Mapping spatially organized molecular and genetic signatures of schizophrenia across multiple scales in human prefrontal cortex

The dorsolateral prefrontal cortex (dlPFC) controls many cognitive and emotional processes that are disrupted in schizophrenia (SCZ). However, the spatial location of molecular changes associated with SCZ within the dlPFC remains poorly characterized. dlPFC cell types are spatially organized across six layers into microcircuits that mediate dlPFC function. While SCZ has been linked to regionally-defined cell types, spatially-resolved transcriptomics (SRT) can more directly map molecular associations of disease. We integrated protein detection for perineuronal nets, neurons and vasculature with SRT to investigate how gene expression varies across different cellular microenvironments in the human dlPFC from neurotypical control (n=31) and SCZ (n=32) brain donors. We mapped transcriptional alterations in synaptic, neuroimmune and metabolic pathways to neuropil and glia-enriched domains including the white matter.
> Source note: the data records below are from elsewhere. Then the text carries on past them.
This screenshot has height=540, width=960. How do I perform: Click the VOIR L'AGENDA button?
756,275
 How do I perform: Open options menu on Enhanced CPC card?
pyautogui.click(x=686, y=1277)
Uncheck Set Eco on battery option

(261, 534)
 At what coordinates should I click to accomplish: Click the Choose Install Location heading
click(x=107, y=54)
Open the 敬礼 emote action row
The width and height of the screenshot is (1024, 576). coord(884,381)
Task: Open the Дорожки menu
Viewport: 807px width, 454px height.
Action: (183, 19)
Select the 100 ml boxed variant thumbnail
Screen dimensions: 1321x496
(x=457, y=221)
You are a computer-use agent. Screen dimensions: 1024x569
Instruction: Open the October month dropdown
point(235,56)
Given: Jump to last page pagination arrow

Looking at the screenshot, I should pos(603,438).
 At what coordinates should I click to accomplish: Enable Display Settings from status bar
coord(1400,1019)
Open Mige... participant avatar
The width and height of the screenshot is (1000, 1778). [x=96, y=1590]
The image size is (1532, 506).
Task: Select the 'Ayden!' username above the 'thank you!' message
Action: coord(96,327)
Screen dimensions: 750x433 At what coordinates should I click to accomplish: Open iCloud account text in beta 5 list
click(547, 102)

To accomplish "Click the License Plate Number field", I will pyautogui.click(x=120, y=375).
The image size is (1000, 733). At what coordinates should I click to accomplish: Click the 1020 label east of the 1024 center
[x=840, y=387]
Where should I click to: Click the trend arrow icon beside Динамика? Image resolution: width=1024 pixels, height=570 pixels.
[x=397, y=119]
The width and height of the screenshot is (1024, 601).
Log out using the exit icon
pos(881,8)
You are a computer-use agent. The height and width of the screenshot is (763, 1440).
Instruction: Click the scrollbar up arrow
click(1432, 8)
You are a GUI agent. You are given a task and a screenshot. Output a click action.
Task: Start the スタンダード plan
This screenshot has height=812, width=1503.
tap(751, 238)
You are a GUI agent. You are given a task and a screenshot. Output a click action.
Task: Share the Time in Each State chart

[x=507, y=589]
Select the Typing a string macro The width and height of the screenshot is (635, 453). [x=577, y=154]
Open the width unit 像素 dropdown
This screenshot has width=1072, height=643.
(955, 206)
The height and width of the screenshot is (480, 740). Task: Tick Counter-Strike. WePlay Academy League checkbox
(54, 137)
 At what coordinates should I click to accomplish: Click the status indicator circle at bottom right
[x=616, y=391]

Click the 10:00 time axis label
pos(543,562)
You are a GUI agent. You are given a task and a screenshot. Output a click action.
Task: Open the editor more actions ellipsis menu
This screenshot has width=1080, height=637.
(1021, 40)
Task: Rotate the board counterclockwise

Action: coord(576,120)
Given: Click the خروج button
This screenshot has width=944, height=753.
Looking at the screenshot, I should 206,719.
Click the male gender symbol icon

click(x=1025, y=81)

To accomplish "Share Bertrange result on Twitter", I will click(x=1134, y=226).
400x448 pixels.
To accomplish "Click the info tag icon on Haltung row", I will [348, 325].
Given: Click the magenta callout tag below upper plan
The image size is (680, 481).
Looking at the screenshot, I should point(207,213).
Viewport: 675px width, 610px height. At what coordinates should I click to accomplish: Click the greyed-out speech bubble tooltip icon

Integrative analyses linked laminar alterations predominantly to non-neuronal populations, and in situ profiling further resolved these changes at cellular resolution, indicating intracellular transcriptional changes that may underpin SCZ-associated alterations. By mapping SCZ-associated ligand-receptor pairs, we curated altered patterns of cell-cell communication that may coordinate local signaling dynamics across specialized tissue microenvironments. Finally, analyses that integrate SCZ genetic risk further highlight the significance of neuron-glia interactions, suggesting that neuronal genetic liability may signal through non-neuronal alterations across cortical domains. This multimodal atlas provides a spatial-anatomical framework for linking genetic risk to transcriptional phenotypes in the human cortex, delineating SCZ-associated gene expression landscapes across layers, single cells, and microenvironments. The data is available as a browsable PsychENCODE resource to support broad utilization that can inform mechanistic studies investigating SCZ pathology and risk.